Whatever precedes the line containing "You are a GUI" is not copied; that line and every line after it through the final one below are copied exactly, except pictures.

**RECORDS PROVIDED**
Content starts
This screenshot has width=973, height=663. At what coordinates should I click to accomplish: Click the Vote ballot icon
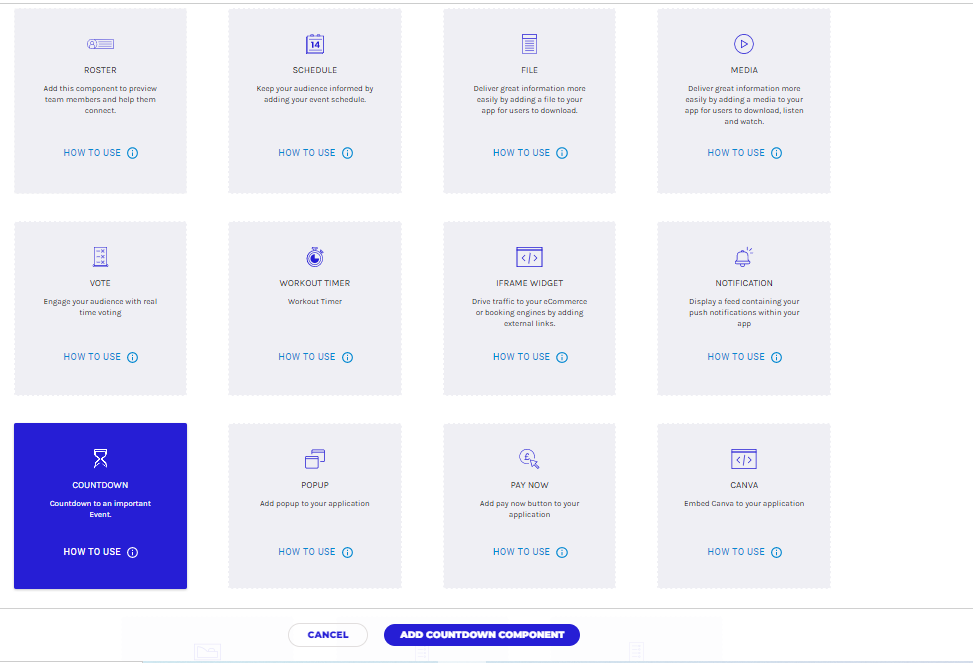pos(100,257)
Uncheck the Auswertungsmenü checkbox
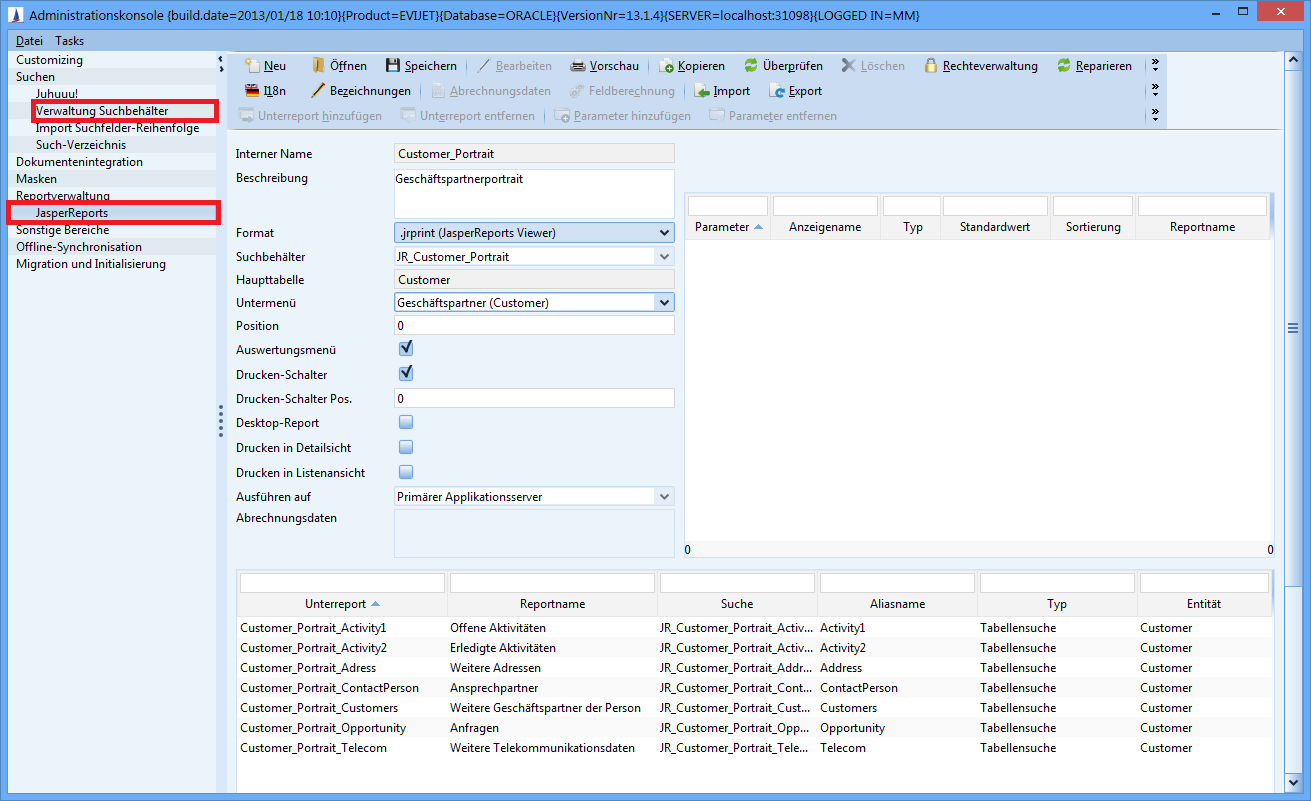Image resolution: width=1311 pixels, height=801 pixels. point(406,349)
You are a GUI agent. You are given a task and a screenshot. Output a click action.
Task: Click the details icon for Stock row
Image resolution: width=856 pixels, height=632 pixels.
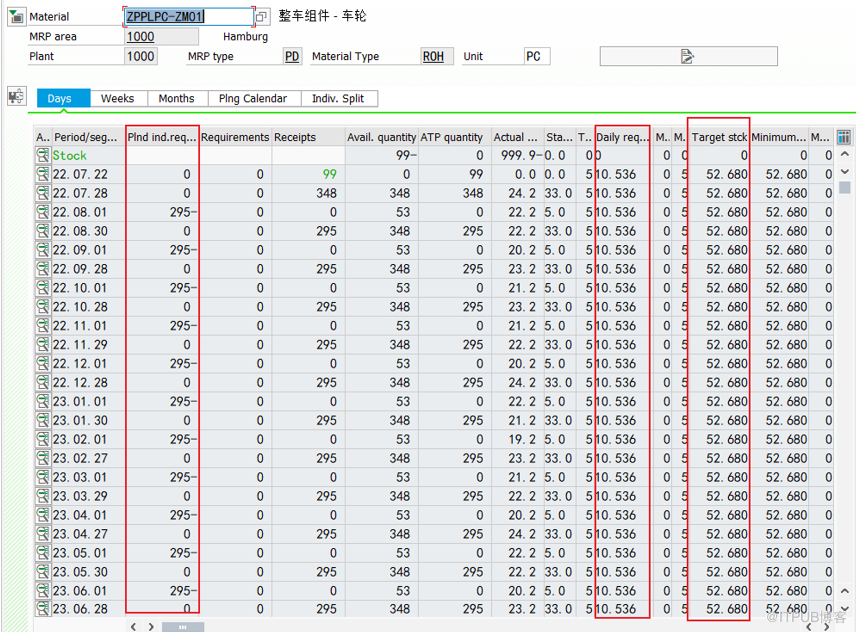tap(43, 155)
Content ends
**RESPONSE**
You are a GUI agent. You are given a task and a screenshot. Output a click action.
Task: Click the details icon for Stock row
Image resolution: width=856 pixels, height=632 pixels.
tap(43, 155)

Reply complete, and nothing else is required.